I’m not going to lie. I like Michigan because they’re better.
They are better on the field, certainly. They are 7-2 and the Badgers are 5-5. Year in and year out, the Wolverines beat Wisconsin. The Badgers beating Michigan Saturday is about as likely as the Kool-Aid Man busting through the Camp Randall wall to declare them Super Bowl champs. Even when UW won two consecutive Rose Bowls, Michigan beat them. In 1998, the last year Michigan was not easily the class of the Big Ten, the Badgers were only in the Granddaddy because the best team (Ohio State) and UM had been to the Rose Bowl more recently.
But I say the Wolverines are better because they are a better team to like: the kind of team with a sort of magnetism that draws you toward it. There is nothing so powerful as this lure that accompanies the program. A daily campus newsletter recently described UM’s “mystique”. Notre Dame has mystique. Michigan has tradition, class and, most of all, success.

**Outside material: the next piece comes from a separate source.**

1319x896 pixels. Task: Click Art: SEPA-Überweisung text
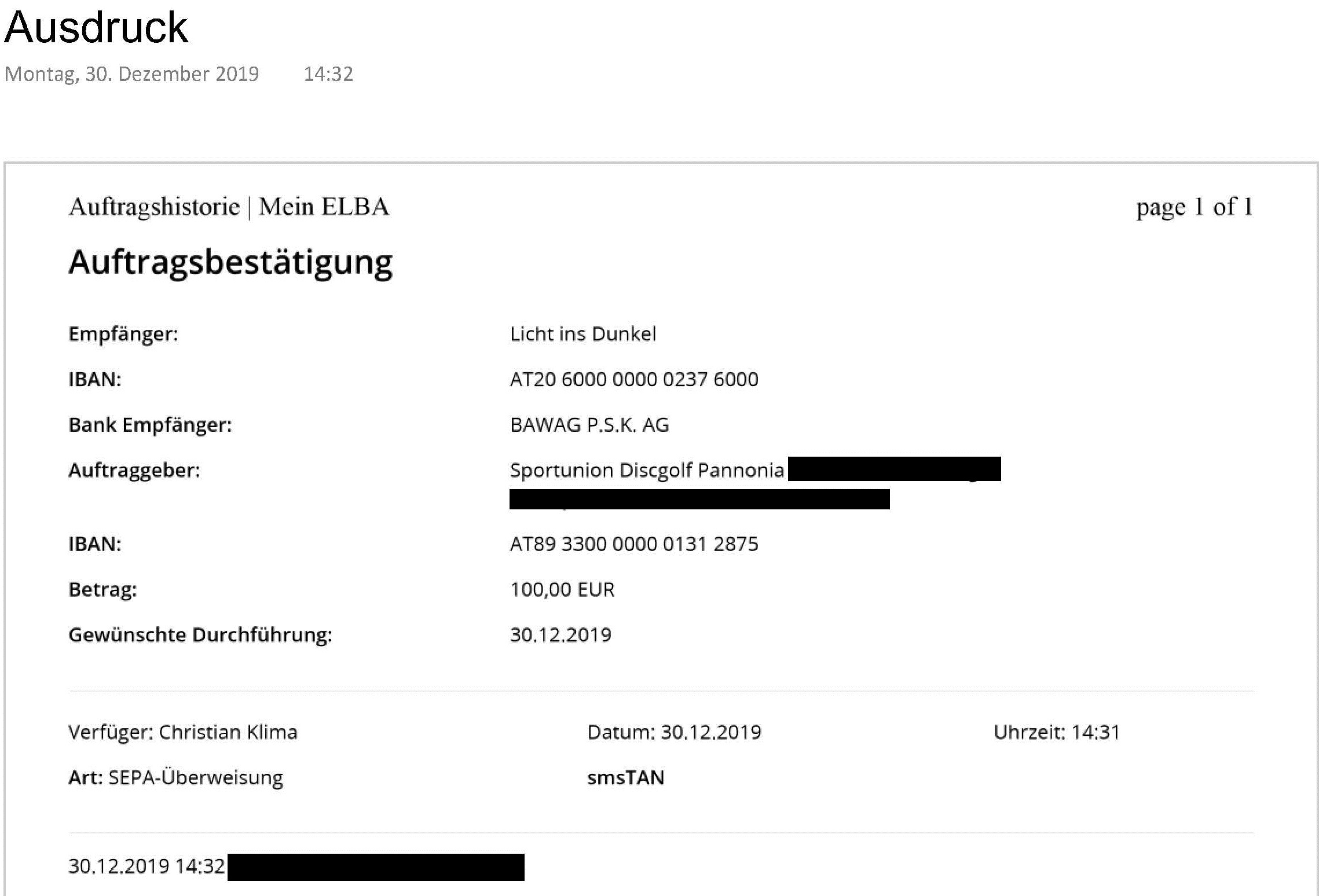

Hail to the victors, valiant!
Hail to the conqu’ring heroes!
Hail! Hail! To Michigan,
The leaders and best!
Probably, I would like Michigan even if I hadn’t lived in Ann Arbor for 10 years. But I would have liked them the way I like the Yankees or North Carolina basketball: a detached respect without any real loyalty.
Even after moving from Seattle I was a Pac-10 guy, and the Huskies were my Dawgs. In 1991 and ’92 I had Washington’s back in the Rose Bowl. I never lost my love of Washington football, but I did gradually grow fond enough of Michigan.
I don’t really know when it happened. I began to like Michigan State less and less, began to hate the Buckeyes more and more and began to hold a reverence for a simple block ‘M’ that represented such a complicated history.
But I didn’t start dying a little bit inside with every Michigan loss until I knew what it was like for them not to lose.
Yes, I suppose the national championship in 1997 converted me for good.
It was impossible not to like that team, with Charles Woodson putting on a show every week, Brian Griese pulling plays out of thin air and a defense that just wouldn’t give anything.
But it was that year when something transformed inside me. The No. 5 Wolverines were down 21-3 to No. 15 Iowa at halftime. I was there, at Michigan Stadium with my little brother. And together, with me holding him up at times so he could see over the standing students, we watched Michigan come all the way back to win 28-24 on a clutch Jerame Tuman touchdown. It was magic, as was the rest of the undefeated season. And I can’t ever let go.
I have been to exactly one Michigan football game each of the last seven years. Since that Iowa game, each of the last four has been against Wisconsin. Every time, whether in Madison or Ann Arbor, I cheer for the Wolverines.
As a side note, the only time in recent memory I didn’t root for Michigan was when it went to Seattle Sept. 8 and played Washington. But I didn’t go against them either. By this point, it was like watching my mom face off against my dad. I just enjoyed that they were both competing in the same place at the same time. Until the Huskies and Wolverines are in direct competition on a regular basis, I have no preference.
With Wisconsin I don’t get that luxury, and the issue has never really been a contest. Don’t get me wrong. I’ll back the Badgers in any sport, especially basketball, and I love Wisconsin football too.
If you cut me, I’ll bleed Badger red, but when it comes to Michigan, I’m true blue through and through.